Municipal election in Alberta, Canada

The 1900 municipal election was held December 10, 1900 for the purpose of electing a mayor and three aldermen to sit on the Edmonton Town Council, as well as five public school trustees and four separate school trustees.

There were six aldermanic positions on the council at the time, but three of them were already filled. Robert Lee and Alfred Brown had both been elected for a two-year term in 1899, and were still in office. Colin Strang had also been elected for a two-year term, but had resigned; James Blowey had been appointed by council to fill his seat, and he was still in office.

==Voter turnout==

212 voters voted out of 400 eligible voters, for a turnout of 53.0%.

==Results==

(bold indicates elected, italics indicate incumbent)

===Mayor===

Kenneth W. MacKenzie was acclaimed as mayor.

===Aldermen===

- William Thomas Henry - 142
- Joseph Morris - 110
- Henry Goodridge - 109
- Joseph Gariépy
- Phillip Heiminck
- William Harold Clark
- Thomas Bellamy
- Hedley C. Taylor

Vote totals for defeated candidates for this election are no longer available. The vote count exceeded the number of people who voted because each voter could cast up to three votes under the Block Voting system.

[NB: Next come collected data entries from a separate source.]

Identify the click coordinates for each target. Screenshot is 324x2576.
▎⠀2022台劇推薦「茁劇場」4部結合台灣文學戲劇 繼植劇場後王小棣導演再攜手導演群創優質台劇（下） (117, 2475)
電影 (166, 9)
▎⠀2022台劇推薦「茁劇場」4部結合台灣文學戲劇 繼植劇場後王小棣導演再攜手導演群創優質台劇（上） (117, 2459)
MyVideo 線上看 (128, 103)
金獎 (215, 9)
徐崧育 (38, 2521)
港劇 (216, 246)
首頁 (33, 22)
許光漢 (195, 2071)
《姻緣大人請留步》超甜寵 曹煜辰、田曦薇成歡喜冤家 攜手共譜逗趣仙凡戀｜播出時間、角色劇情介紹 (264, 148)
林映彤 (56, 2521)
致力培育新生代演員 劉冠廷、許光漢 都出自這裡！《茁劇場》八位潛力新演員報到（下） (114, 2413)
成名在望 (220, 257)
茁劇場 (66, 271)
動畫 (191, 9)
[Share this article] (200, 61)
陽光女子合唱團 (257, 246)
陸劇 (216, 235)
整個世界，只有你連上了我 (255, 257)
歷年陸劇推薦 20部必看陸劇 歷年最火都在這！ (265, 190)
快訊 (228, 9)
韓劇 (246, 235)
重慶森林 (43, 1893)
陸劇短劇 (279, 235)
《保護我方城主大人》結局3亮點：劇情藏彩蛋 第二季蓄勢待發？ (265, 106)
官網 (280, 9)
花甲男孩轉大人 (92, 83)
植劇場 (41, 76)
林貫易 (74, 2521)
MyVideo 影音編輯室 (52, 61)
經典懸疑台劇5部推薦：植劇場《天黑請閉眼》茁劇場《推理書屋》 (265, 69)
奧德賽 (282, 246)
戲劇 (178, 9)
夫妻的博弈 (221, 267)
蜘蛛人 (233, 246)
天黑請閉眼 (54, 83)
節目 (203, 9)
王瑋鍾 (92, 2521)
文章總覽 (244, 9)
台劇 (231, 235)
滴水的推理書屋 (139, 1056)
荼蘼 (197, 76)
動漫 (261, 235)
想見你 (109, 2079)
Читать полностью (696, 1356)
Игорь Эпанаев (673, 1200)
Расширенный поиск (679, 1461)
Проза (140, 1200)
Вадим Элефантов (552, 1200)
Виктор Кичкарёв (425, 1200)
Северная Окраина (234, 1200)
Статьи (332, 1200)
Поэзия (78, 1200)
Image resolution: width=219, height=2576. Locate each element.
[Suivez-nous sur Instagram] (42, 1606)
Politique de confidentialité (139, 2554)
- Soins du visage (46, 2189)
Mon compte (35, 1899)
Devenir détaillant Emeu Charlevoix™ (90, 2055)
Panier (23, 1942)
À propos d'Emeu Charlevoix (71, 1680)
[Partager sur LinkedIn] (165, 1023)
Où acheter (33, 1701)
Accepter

===Public school trustees===

Thomas Bellamy, Matthew McCauley, William Short, Alex Taylor, and Hedley C. Taylor were elected. Detailed results are no longer available.

===Separate (Catholic) school trustees===

Nicolas Dubois Dominic Beck, Joseph Henri Picard, Antonio Prince, and Georges Roy were elected. Detailed results are no longer available.